Paris awoke on Sunday to smouldering fires, broken windows and looted stores following the 18th consecutive Saturday of Yellow Vest protests.

Around 200 people were arrested according to BFM TV, while about 80 shops near the iconic Champs Elysees had been damaged and/or looted according to AFP, citing Champs Elysees committee president Jean-Noel Reinhardt.

The 373-year-old Saint Sulpice Roman Catholic church was set on fire while people were inside, however nobody was injured. The cause of the fire remains unknown.

The riots were so severe that French President Emmanuel Macron cut short a vacation at the La Mongie ski resort in the Hautes-Pyrénées following a three-day tour of East Africa which took him to Djibouti, Ethiopia and Kenya.

......

◆ Exercise description ◆
From the article on the Paris protests, output the passage that begins at the words "Around 200 people" and stops after "Ethiopia and Kenya.", keeping every character as it appears. Rely only on the article about the Paris protests when working.

......

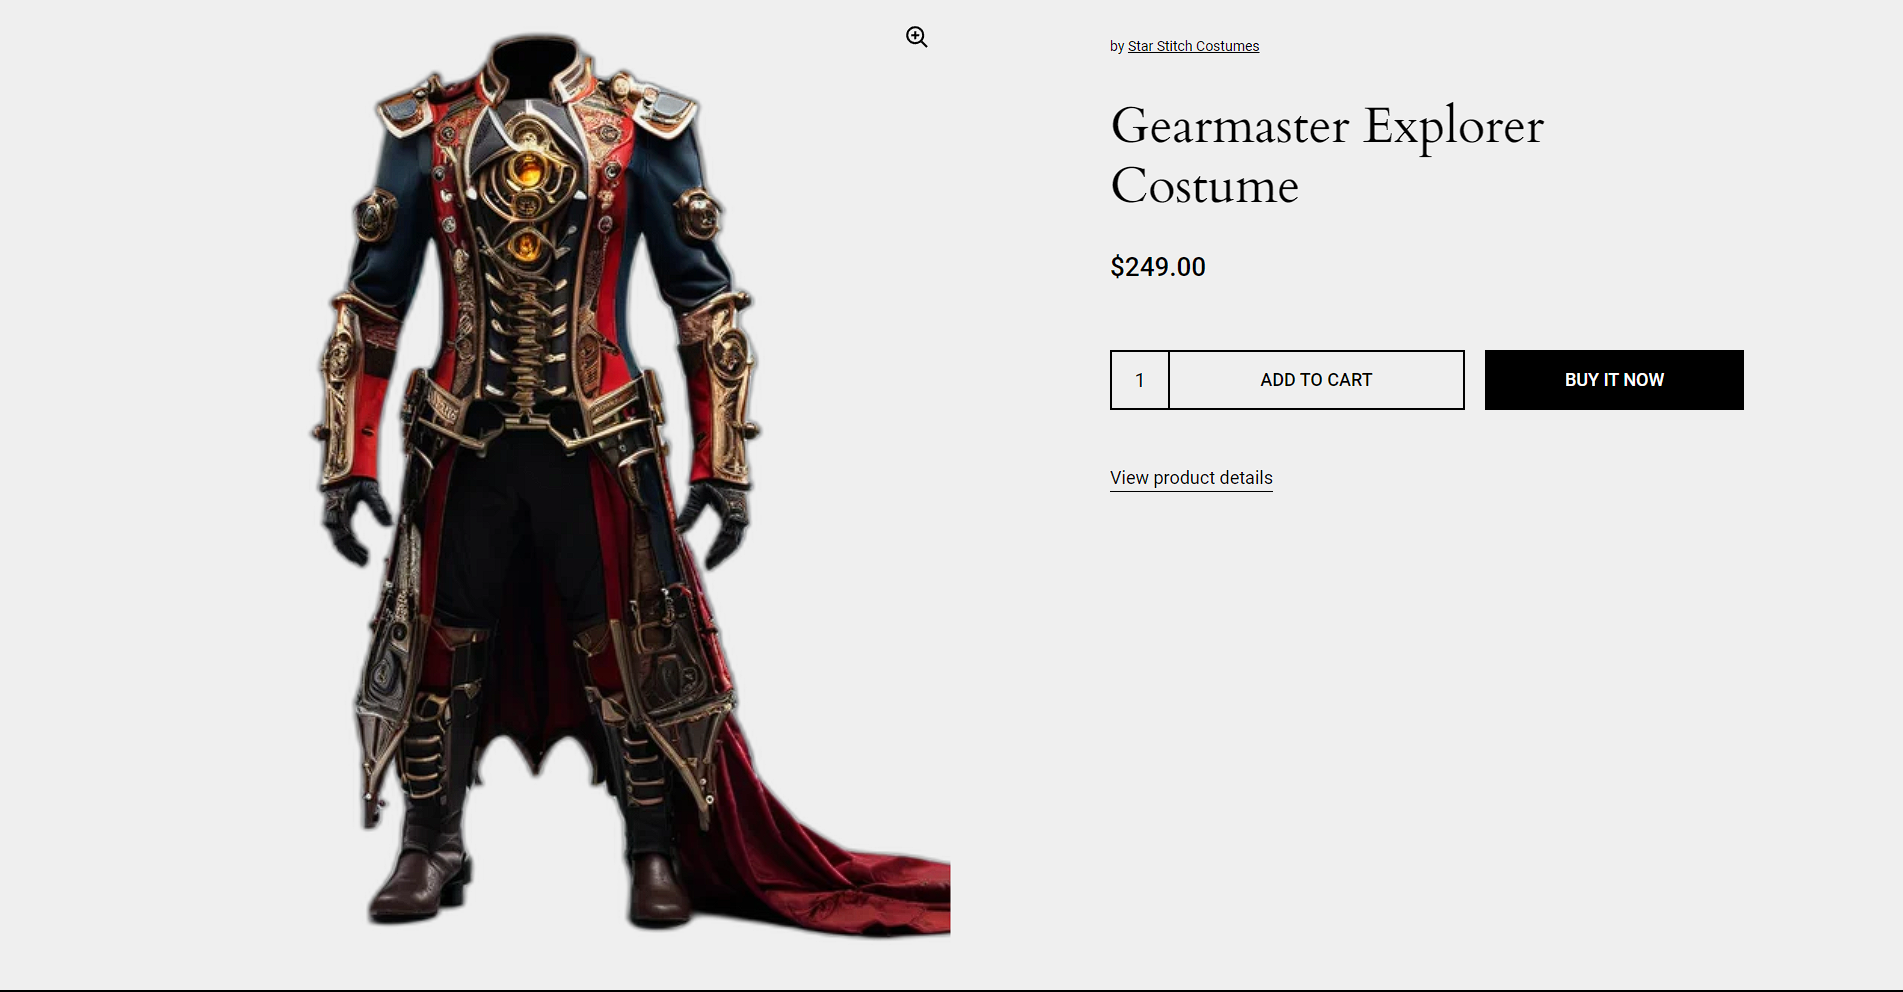
Task: Buy the costume with Buy It Now
Action: tap(1614, 380)
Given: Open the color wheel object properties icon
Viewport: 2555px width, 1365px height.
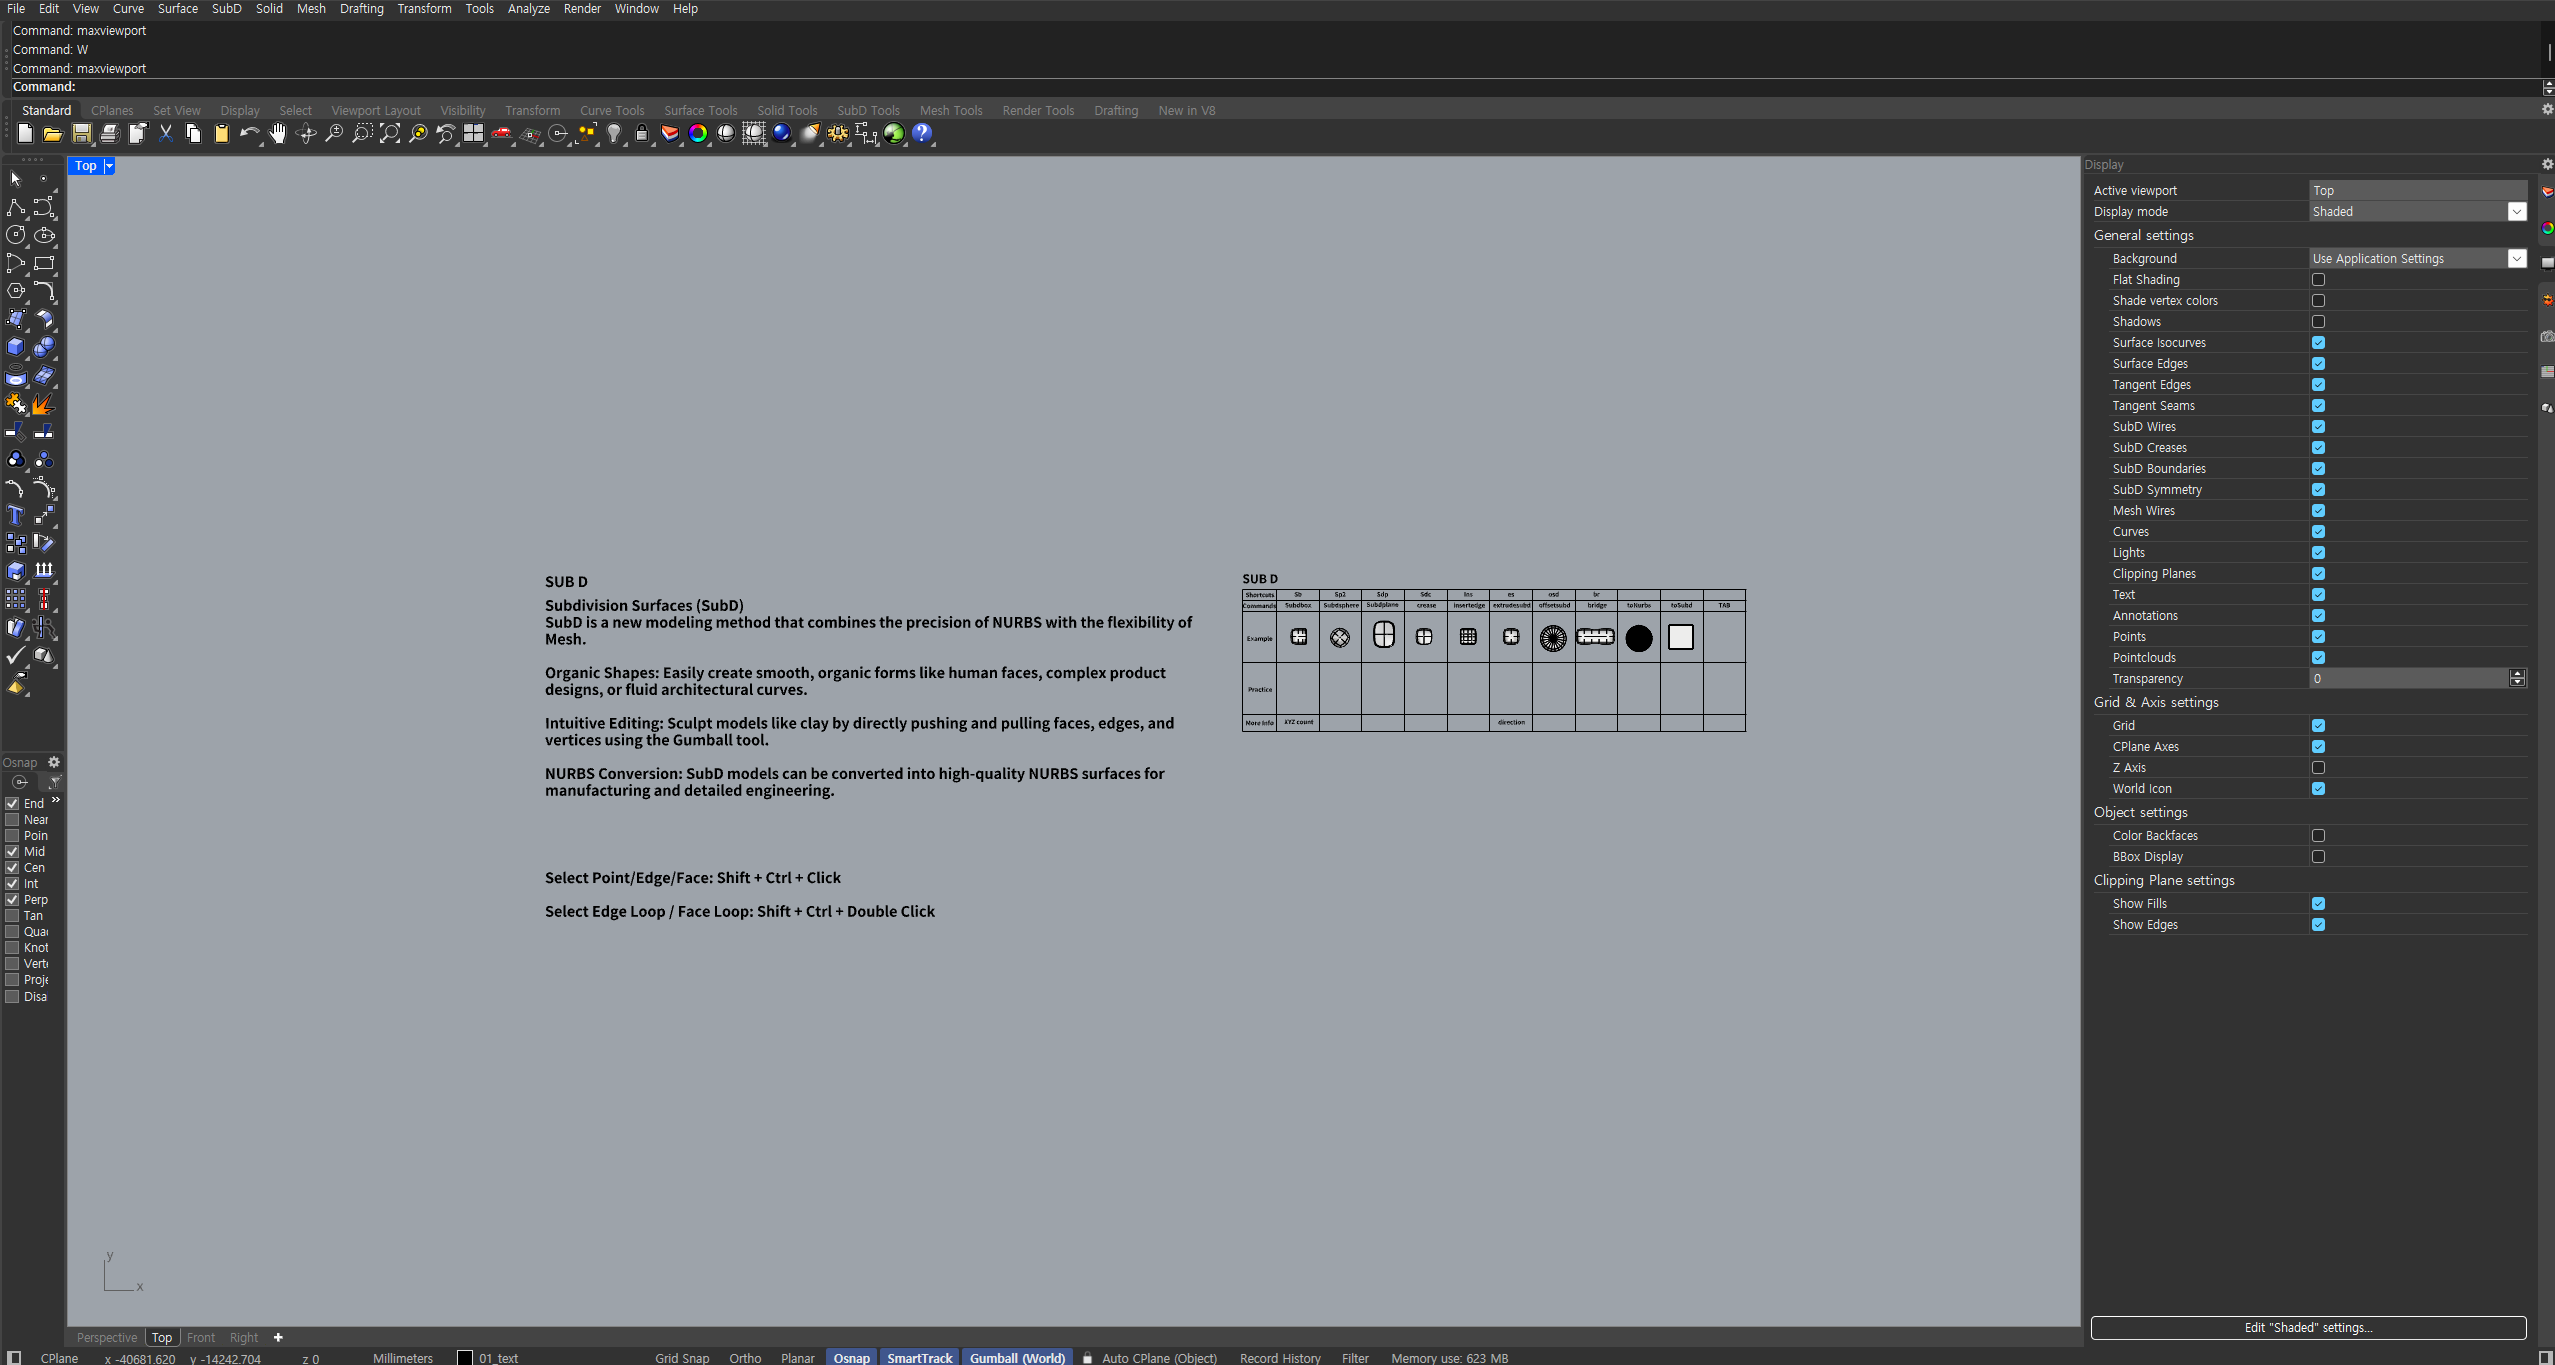Looking at the screenshot, I should coord(698,134).
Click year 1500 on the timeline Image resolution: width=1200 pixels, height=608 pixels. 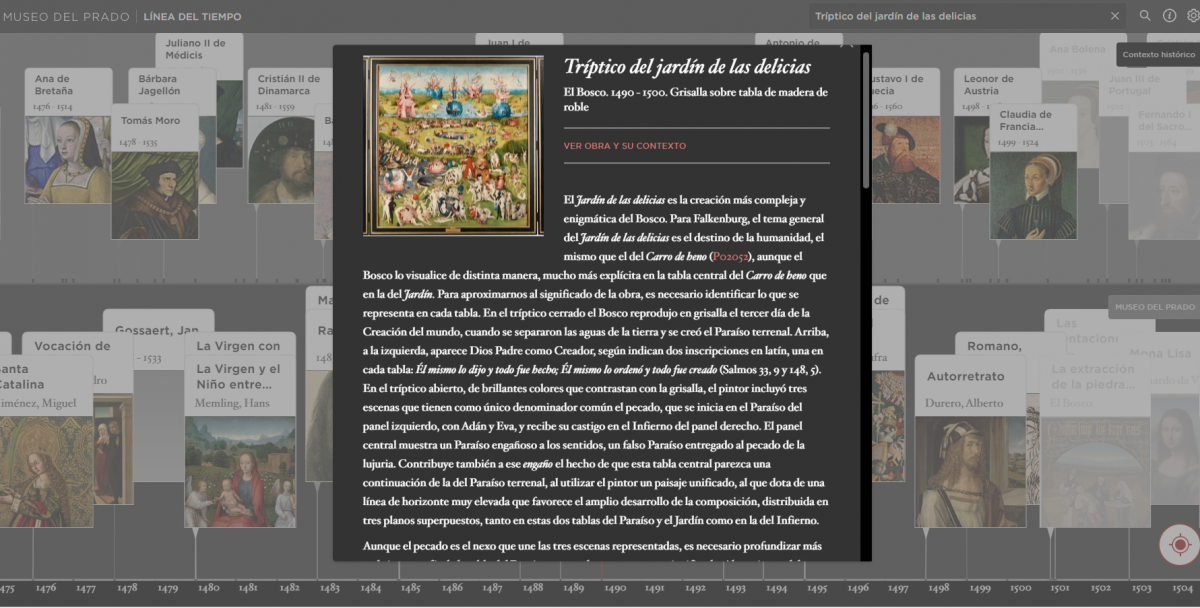(x=1020, y=589)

......

◆ Result of the exercise ◆
Around 200 people were arrested according to BFM TV, while about 80 shops near the iconic Champs Elysees had been damaged and/or looted according to AFP, citing Champs Elysees committee president Jean-Noel Reinhardt.

The 373-year-old Saint Sulpice Roman Catholic church was set on fire while people were inside, however nobody was injured. The cause of the fire remains unknown.

The riots were so severe that French President Emmanuel Macron cut short a vacation at the La Mongie ski resort in the Hautes-Pyrénées following a three-day tour of East Africa which took him to Djibouti, Ethiopia and Kenya.